Diane Brisson, Patrice Perron, Simon-Pierre Guay, Daniel Gaudet, and Luigi Bouchard. (2010) The “hypertriglyceridemic waist” phenotype and glucose intolerance in pregnancy. CMAJ. 182(15): E722–E725.

14 décembre 2012

Asthme, allergie et césariennes: un sujet complexe

Dans quelques billets précédents, j'ai abordé le lien possible entre la naissance par césarienne et l'asthme. La théorie veut en effet que le type de naissance influence la flore microbienne du nouveau-né, ce qui pourrait alors le prédisposer à développer de l'asthme plus tard dans sa vie.

Toutefois, plusieurs résultats contradictoires ont été publiés récemment sur le sujet. En effet, l'effet de la césarienne sur le développement de l'asthme ou des allergies semble varier beaucoup selon la présence ou non d'un historique d'allergie dans la famille du nouveau-né. C'est d'ailleurs sur cet aspect que s'est penchée une équipe de chercheurs dans le cadre d'une nouvelle étude parue dans le journal BMC Pediatrics.

Ces chercheurs de la république de Chypre ont en effet recruté 2216 enfants âgés entre 7 et 9 ans. Ils ont alors demandé à leurs parents de répondre à un questionnaire sur le type de naissance de même que sur la présence ou non d'asthme et d'allergie chez ces enfants et dans leur famille. 

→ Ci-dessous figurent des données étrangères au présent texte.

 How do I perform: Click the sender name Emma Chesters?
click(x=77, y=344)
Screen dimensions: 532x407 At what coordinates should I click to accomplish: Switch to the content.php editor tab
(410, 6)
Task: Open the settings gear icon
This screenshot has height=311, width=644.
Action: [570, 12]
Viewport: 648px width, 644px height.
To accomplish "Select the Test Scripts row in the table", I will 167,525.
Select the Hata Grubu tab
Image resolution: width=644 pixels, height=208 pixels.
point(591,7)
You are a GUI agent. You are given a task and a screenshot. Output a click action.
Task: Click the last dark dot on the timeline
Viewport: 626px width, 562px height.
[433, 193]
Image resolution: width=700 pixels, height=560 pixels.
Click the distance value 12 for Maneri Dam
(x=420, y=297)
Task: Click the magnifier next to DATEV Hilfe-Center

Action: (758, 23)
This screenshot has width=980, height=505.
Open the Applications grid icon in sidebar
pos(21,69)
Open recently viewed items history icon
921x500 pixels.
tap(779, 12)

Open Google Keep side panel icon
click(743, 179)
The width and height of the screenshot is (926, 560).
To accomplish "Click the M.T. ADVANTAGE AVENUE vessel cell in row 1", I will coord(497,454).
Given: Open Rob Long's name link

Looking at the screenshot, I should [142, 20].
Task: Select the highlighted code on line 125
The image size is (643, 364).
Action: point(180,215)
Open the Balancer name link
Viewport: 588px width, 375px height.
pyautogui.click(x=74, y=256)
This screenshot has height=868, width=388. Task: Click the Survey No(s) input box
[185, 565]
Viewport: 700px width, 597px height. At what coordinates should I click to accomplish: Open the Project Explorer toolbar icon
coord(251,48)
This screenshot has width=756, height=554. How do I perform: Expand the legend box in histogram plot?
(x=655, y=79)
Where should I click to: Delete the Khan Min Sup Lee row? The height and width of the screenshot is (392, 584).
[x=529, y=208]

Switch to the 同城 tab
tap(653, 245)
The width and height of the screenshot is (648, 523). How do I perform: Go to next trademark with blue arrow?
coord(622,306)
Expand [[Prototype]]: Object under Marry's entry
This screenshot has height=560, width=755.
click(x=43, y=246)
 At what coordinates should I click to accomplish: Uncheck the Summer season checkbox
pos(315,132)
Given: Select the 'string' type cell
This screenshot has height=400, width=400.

Selon les réponses obtenues, 31,6 % des 2216 enfants étudiés étaient nés par césarienne et 37 % d'entre eux avaient un historique d'allergie dans leur famille. Par ailleurs, 746 de ces enfants ont également été soumis à un test cutané d'allergies en milieu hospitalier.

L'analyse des données a permis de démontrer une fois de plus que les enfants nés par césarienne souffraient plus souvent d'asthme et de respiration sifflante que les enfants nés vaginalement. Par ailleurs, cette association n'était pas influencée par l'historique familial d'asthme.

Chez les tous enfants ayant subi un test cutané d'allergie, ceux nés par césarienne avaient plus souvent un résultat positif que ceux nés vaginalement. Cet effet était par contre plus important lorsqu'on étudiait seulement les enfants provenant de familles avec un historique d'allergie. Au contraire, si on se concentrait sur les enfants provenant de familles sans allergie, la césarienne ne semblait pas avoir d'effet.

Selon les chercheurs, les enfants provenant de familles allergiques pourraient avoir un système immunitaire qui se développe différemment et qui n'a donc pas la même sensibilité au contexte entourant la naissance.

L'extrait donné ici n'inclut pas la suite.